Rewrite the material below, replacing "pixels" with "px" and changing nothing else. Omit the pictures from your answer.

[Text and element pointing records]
::::::
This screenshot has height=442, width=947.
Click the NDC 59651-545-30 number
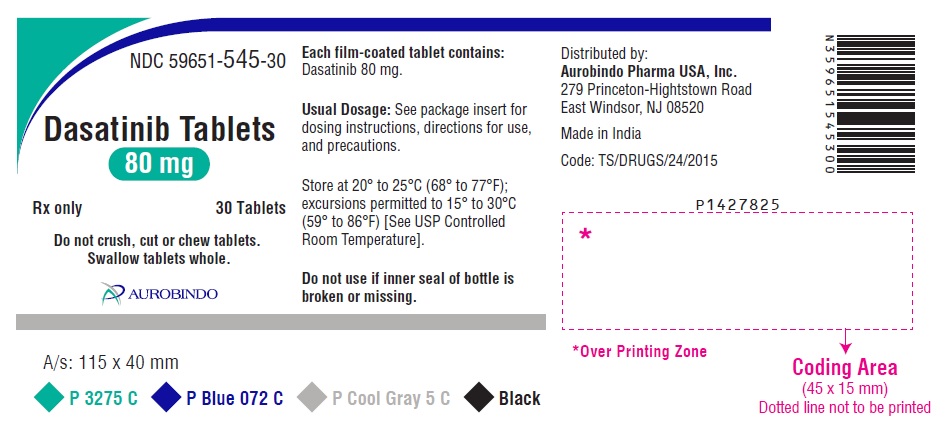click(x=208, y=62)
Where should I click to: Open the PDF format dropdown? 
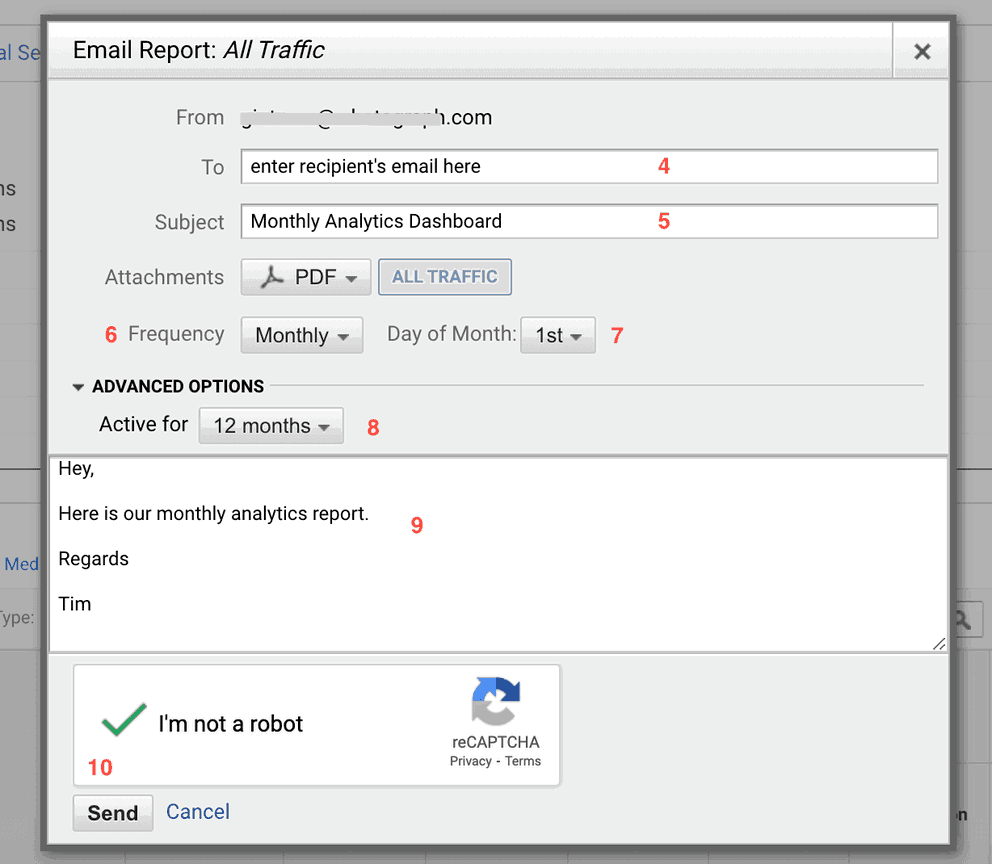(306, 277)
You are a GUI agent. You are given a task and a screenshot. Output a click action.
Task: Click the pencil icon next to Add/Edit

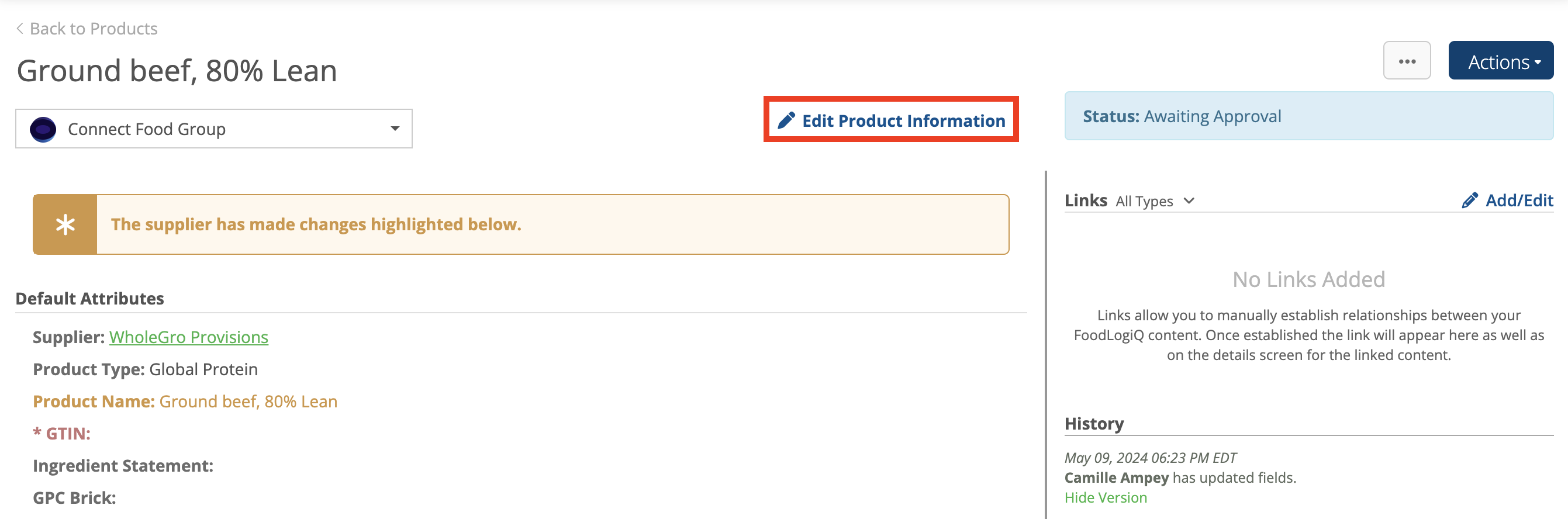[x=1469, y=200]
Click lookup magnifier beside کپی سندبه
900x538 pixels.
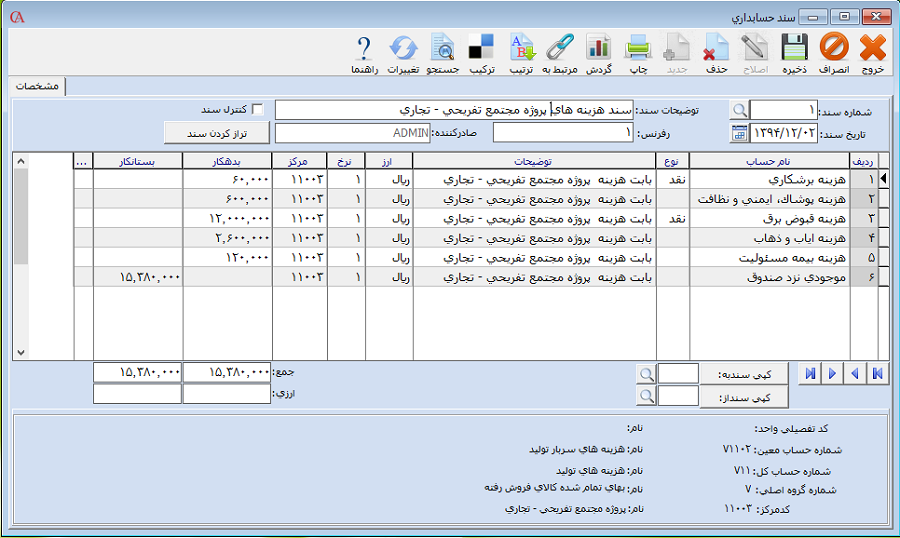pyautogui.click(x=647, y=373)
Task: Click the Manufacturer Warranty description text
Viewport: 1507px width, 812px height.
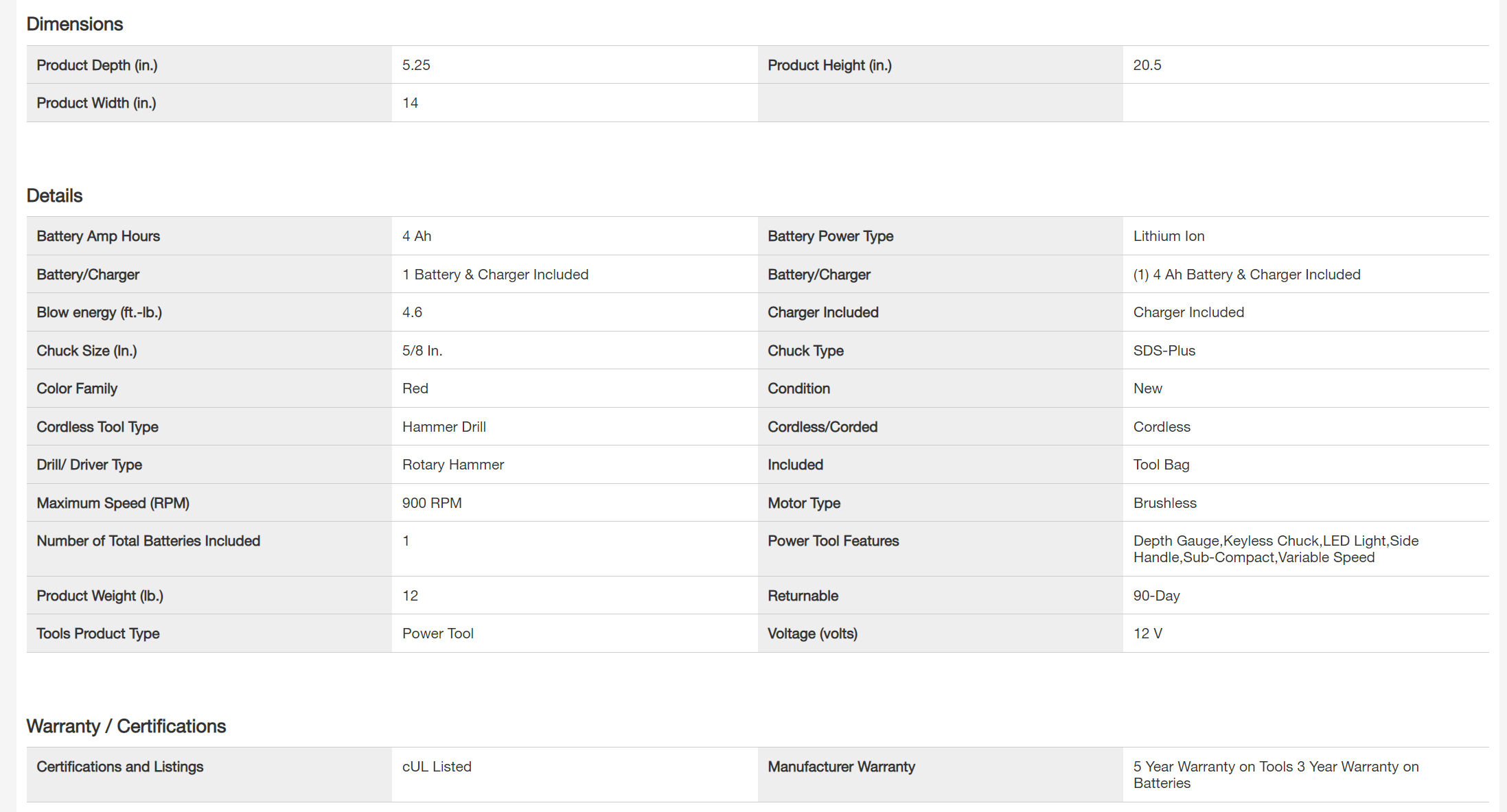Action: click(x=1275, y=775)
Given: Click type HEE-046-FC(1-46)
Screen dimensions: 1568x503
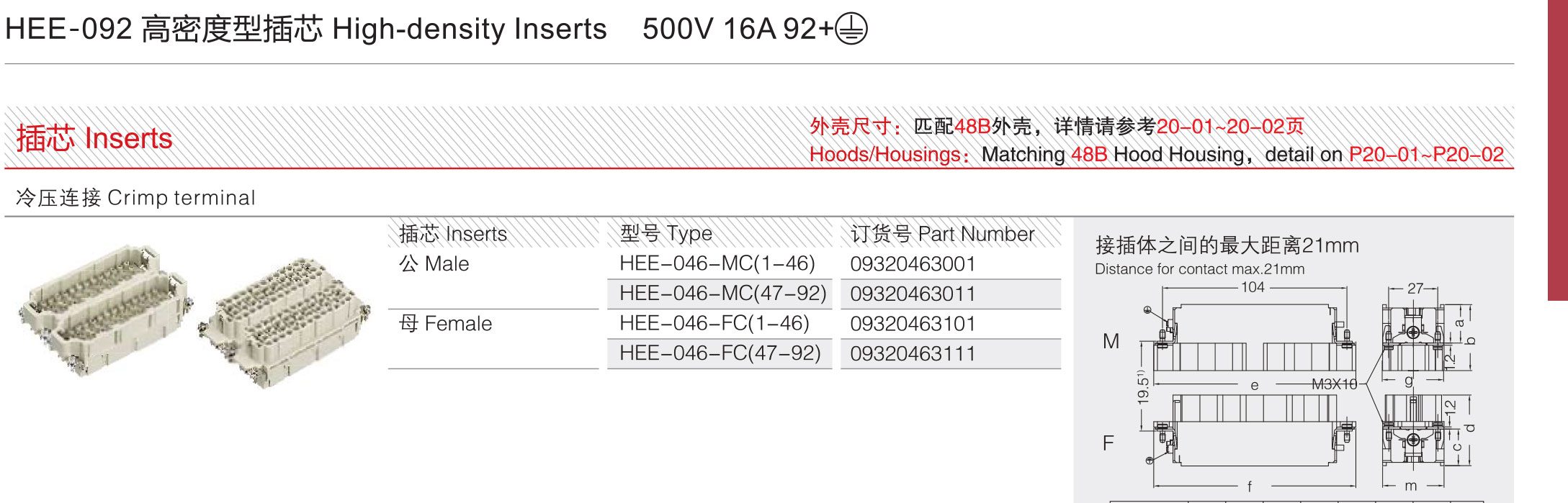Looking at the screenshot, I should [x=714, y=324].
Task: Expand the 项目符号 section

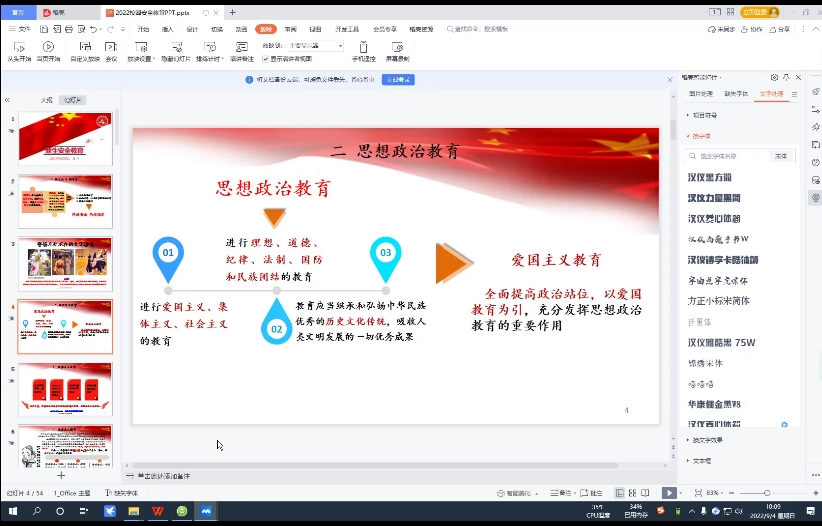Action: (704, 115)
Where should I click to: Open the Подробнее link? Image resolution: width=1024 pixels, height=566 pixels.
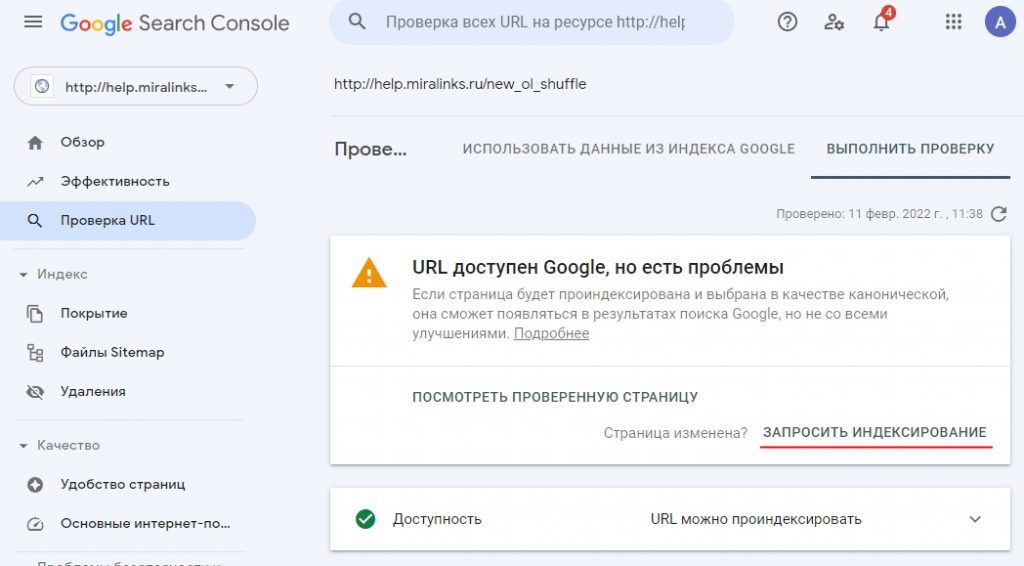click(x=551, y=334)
::::::
Result of this task:
This screenshot has height=442, width=947.
Click the NDC 59651-545-30 number
click(x=208, y=62)
Where should I click to: Open the PDF format dropdown? 
(306, 277)
You are a GUI agent. You are given a task and a screenshot. Output a click action.
Task: Click the pencil icon next to Add/Edit

[x=1469, y=200]
Click lookup magnifier beside کپی سندبه
900x538 px.
pyautogui.click(x=647, y=373)
Task: Click the Manufacturer Warranty description text
Viewport: 1507px width, 812px height.
Action: click(x=1275, y=775)
Given: Click type HEE-046-FC(1-46)
Screen dimensions: 1568x503
Looking at the screenshot, I should [x=714, y=324].
Task: Expand the 项目符号 section

Action: (704, 115)
Where should I click to: Open the Подробнее link? Image resolution: width=1024 px, height=566 px.
click(x=551, y=334)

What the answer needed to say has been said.